(GIVEN PROBLEM): Quote the entries word for word from the line holding "Given: Click the" through the line holding "Looking at the", both included, and leave the pictures out.

(ENTRIES SUPPLIED):
——
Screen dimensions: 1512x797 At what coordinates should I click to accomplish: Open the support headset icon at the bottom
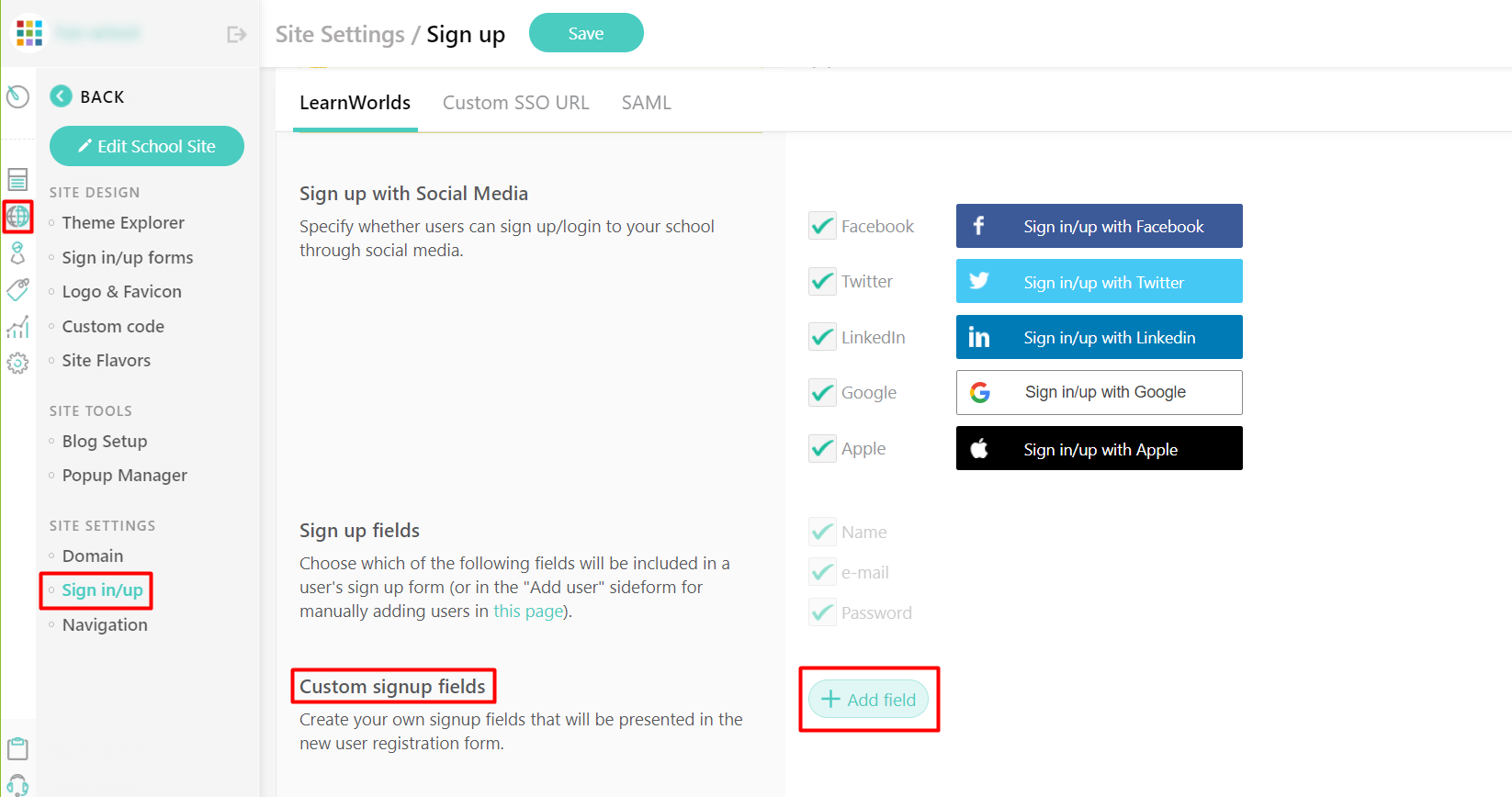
——
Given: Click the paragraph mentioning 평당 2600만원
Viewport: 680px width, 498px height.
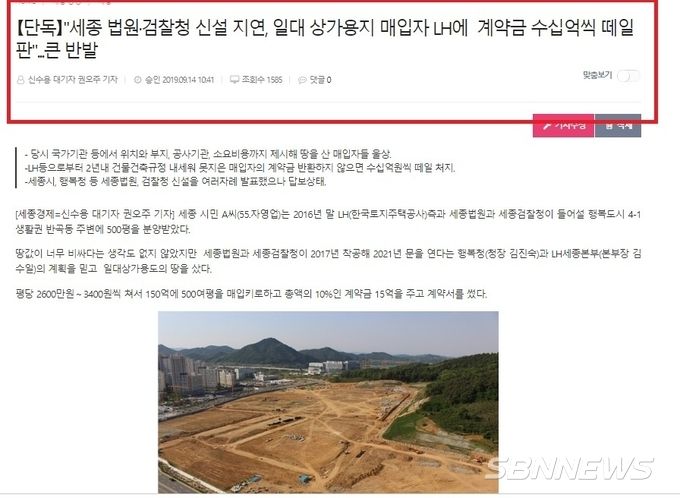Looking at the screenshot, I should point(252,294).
——
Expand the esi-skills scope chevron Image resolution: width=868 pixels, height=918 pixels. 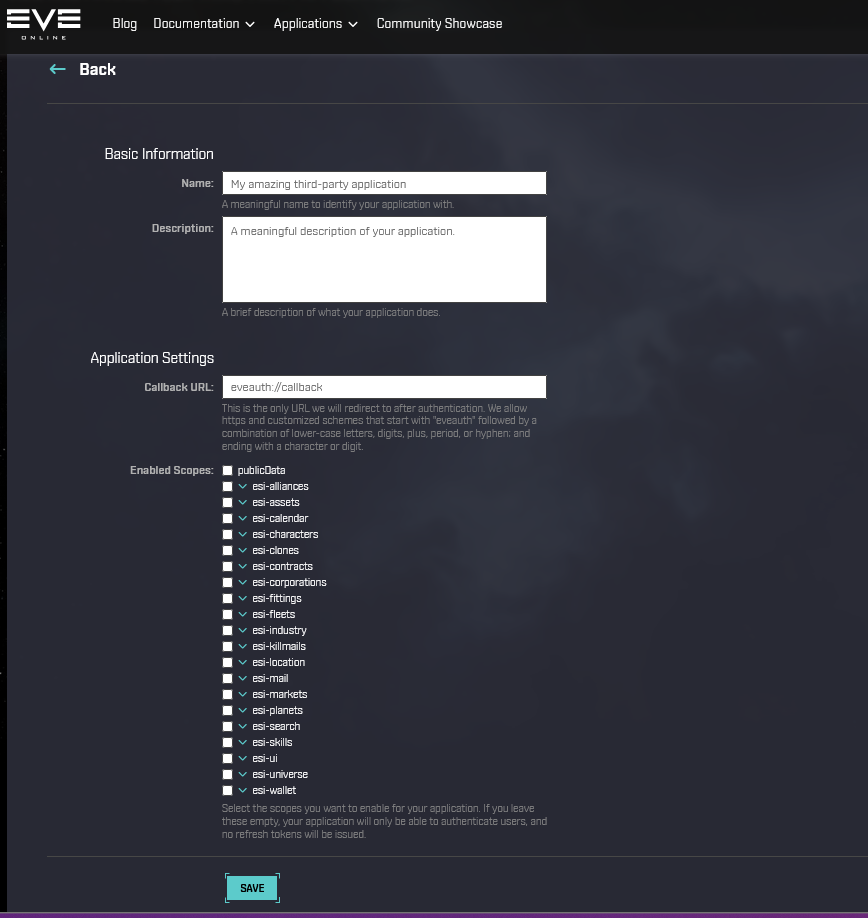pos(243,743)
——
(ANSWER FOR THE TASK):
Given: Click the paragraph mentioning 평당 2600만원
Viewport: 680px width, 498px height.
Looking at the screenshot, I should point(252,294).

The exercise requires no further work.